The strange encounter with that spider, my cellmate and only companion, caused me to reconsider my idea of love.
In 1982 I was a 29 year old photojournalist in Central America digging into the dark world of the drug cartel and the sex trade which was helping to fund their operations. I had just finished meeting with my contact in a café and was heading back to my hotel when two thugs grabbed me from behind and tossed me into the back of a van. Once out of the city and in the jungle they stopped the van, dragged me to the ground and beat me unconscious. When I came to I found myself in a filthy eight by eight foot cell.
I drifted in and out of consciousness over the next few days as I was beaten and tortured. My interrogators accused me of working for the CIA and I soon came to realize my chances of survival were slim at best.
As a result of the beatings my conscious and unconscious states of mind were becoming less and less discernable and I was starting to hallucinate as well.

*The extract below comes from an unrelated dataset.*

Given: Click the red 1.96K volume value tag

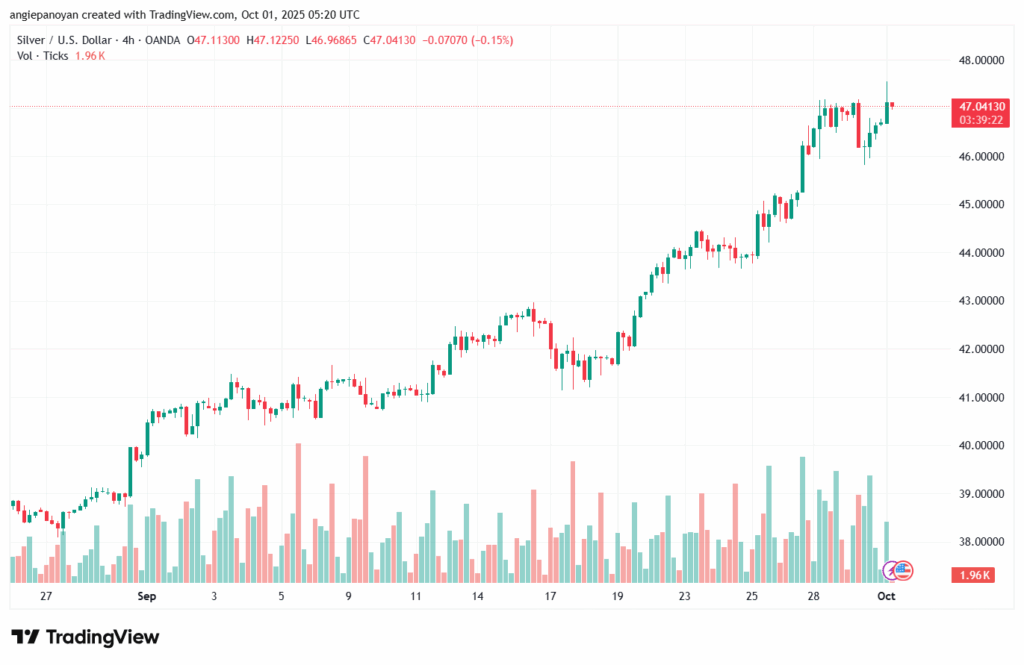Looking at the screenshot, I should coord(977,575).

It was during one of these strange twilight zones between reality and fantasy that I noticed the sun shining through an elaborate spider web in my cell window. This web had not been there the day before and as I stood to examine it noticed what appeared to be a word woven into the fabric of the complicated silk matrix. As a consequence of my beatings I often felt faint when first trying to stand and, in my present state of fog, assumed I was imagining something that could not possibly be true. I sat back down and tried to clear my head. The dizziness had subsided when I stood the second time and when I eyed the spider web saw the word “Faith” woven into it. I was certain that I was hallucinating so I walked to the other side of my cell with my back to the spider web and stared at the wall. I told myself to think clearly and then turned back to the spider web. Nothing had changed; the word was still there.
“Are you the one who did this?” I said as I examined a spider that suddenly appeared.
“You really are very beautiful with your yellow abdomen. And apparently rather smart.”
I put my hand on the sill of the cell window and she crawled unto my finger. After a few moments my friend scurried into a crack in the wall just as a guard appeared to take me to the interrogation room.
The beatings were particularly brutal that day and as they were taking me back to my cell I was contemplating suicide. I didn’t see how I could survive much more of this and killing myself seemed like the only way out. I drifted in and out of consciousness for the rest of that day and later that evening I remembered the spider web message from the morning. I crawled over to the window and raising myself to be at eye level with the spider web was able to confirm I had not been hallucinating or, worse yet, going crazy: “Faith” was still there.
Of course; I understood. My spider friend was telling me to keep on; don’t give up. My faith is greater than my broken body; greater than my tormentors.
The next morning I awoke to the sun shining through the spider web – and a new message. This time the word “Hope” appeared.
As my friend appeared from her hiding place I said “You are telling me to find hope in all of this? I’m afraid I don’t see much of that.”
The guards came to take me to my daily interrogation but instead of the usual room I was led into what appeared to be an office. Sitting behind a large desk was a man I had not seen before. He looked up at me and said “We are done with you. Tomorrow you will be taken to a hospital and, when you are well enough to travel, will be put on a plane to the United States. Take the prisoner back to his cell.”
The next day, my last day as a prisoner, I awoke and immediately went to the spider web.
The message from my spider friend was the most poignant of all; it simply read “Love.”